In seiner zweiten Herde, drei Kilometer entfernt, entdeckt der Tierhalter am gleichen Tag drei gerissene Heidschnucken und ein verletztes Tier. Die Spuren deuten auf Wolfsrisse hin. Das erste gerissene Tier liegt unweit des Tores, zwei weitere, gerissene Heidschnucken findet er auf der zwei Hektar großen Weide, einem Tier wurde ein Stück aus der Keule gerissen und es läuft noch auf der Weide umher.

Der Schäfer möchte das Tier erlösen, doch von Amtswegen ist ihm das untersagt worden. Bei einem Riss im Jahr 2016 hatte der Schäfer eines seiner verletzten Tiere eigenständig erlöst. "Das hat zur Androhung von Bußgeld und zum schriftlichen Verbot durch das Veterinäramt Celle geführt", erzählt Müller.

Er versucht seinen Tierarzt zu erreichen – erfolglos. Auch von den Wolfsberatern steht am späten Sonntagnachmittag keiner zur Verfügung. Gegen Abend erreicht er die Ehefrau des Amtsveterinärs, die in der Dunkelheit auf dem Weg zur Weide noch zwei Wölfe im Licht der Taschenlampe erkennt. Nach stundenlangem Leiden erlöst die Tierärztin die Heidschnucke.

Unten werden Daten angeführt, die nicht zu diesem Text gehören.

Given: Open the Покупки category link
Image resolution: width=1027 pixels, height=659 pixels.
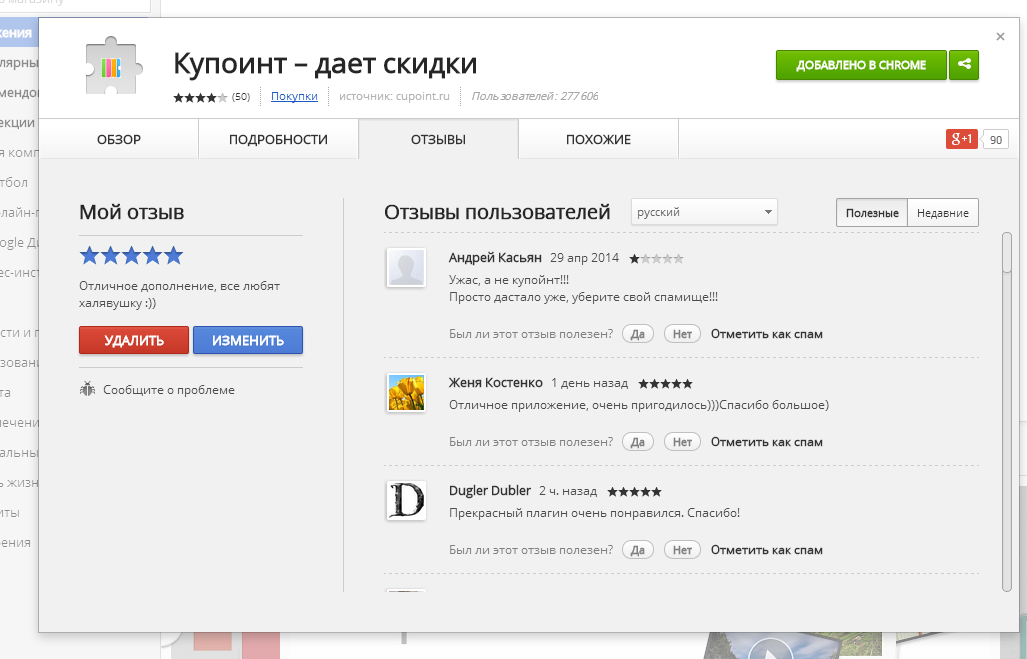Looking at the screenshot, I should click(x=294, y=96).
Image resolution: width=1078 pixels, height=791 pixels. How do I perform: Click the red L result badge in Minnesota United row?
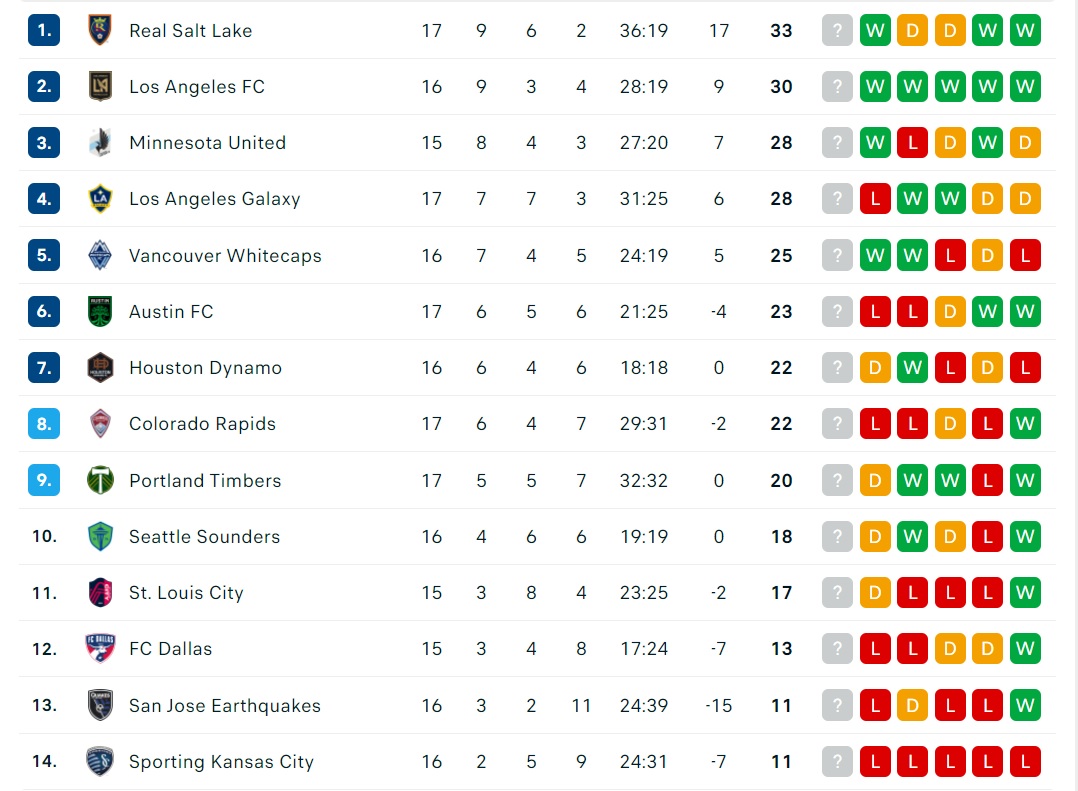coord(912,142)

Da ein Wolfsberater für den zweiten Riss nicht zur Verfügung stand, schreibt Müller noch am späten Abend eine E-Mail an das Wolfsbüro in Hannover. Am späten Montagvormittag nehmen ein Tierarzt und ein Mitarbeiter aus dem Wolfsbüro den Fall auf. Bis zur Dunkelheit nehmen sich die Fachleute Zeit. In dieser Zeit verendet ein weiteres Tier aus der Herde.

Am Sonntagmorgen hatte Wolfsberater Volkhard Pohlmann den ersten Riss bei den Kamerunschafen aufgenommen: An einer Stelle ist der Knotengitterzaun heruntergedrückt, am Nachtpferch mit der kleinen Hütte ist das Tor umgefallen. Ob die vermissten Schafe den Außenzaun übersprungen haben, bleibt offen.

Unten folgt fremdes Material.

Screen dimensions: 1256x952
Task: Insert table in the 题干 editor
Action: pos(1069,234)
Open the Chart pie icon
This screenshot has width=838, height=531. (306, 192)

Ein totes Schaf ist bei Auffinden völlig abgenagt, ein weiteres ist fast unversehrt, weist aber den typischen Kehlbiss auf. Für Pohlmann ein Indiz für den Wolf als Verursacher. Eine entnommene DNA-Probe wird Gewissheit bringen.

Der Besuch eines Wolfsberaters nimmt Zeit in Anspruch. Die Zäune werden vermessen und fotografiert, es wird nach Spuren wie Losung und Trittsiegeln gesucht und bei den Tieren wird eine DNA-Probe entnommen, um zweifelsfrei feststellen zu lassen, ob ein Wolf als Täter in Frage kommt.

Erst gegen 15 Uhr kann der Tierhalter daher zur zweiten Herde mit etwa 100 trächtigen Muttertieren fahren, um nach dem Rechten zu schauen. Dort entdeckt Müller, dass auch seine zweite Herde angegriffen wurde.

Der Mitarbeiter des Wolfsbüros händigt Müller am nächsten Tag Stangen mit einer Höhe von 1,40 Meter und Flatterband aus. Durch die Erhöhung des Zauns weist dieser dann den erforderlichen Grundschutz auf. Es wird angeraten, den Zaun entsprechend zu ändern beziehungsweise zu erhöhen. Schäfer Müller hofft, dass es ausreicht. In gut zwei Wochen beginnt die Lammzeit, dann kommen die Schafe erstmal alle in den Stall.

Das Land Niedersachsen erarbeitet derzeit eine Wolfsverordnung. Darin soll auch geregelt werden, wie mit Wölfen umgegangen werden soll, die mehrfach Nutztiere reißen.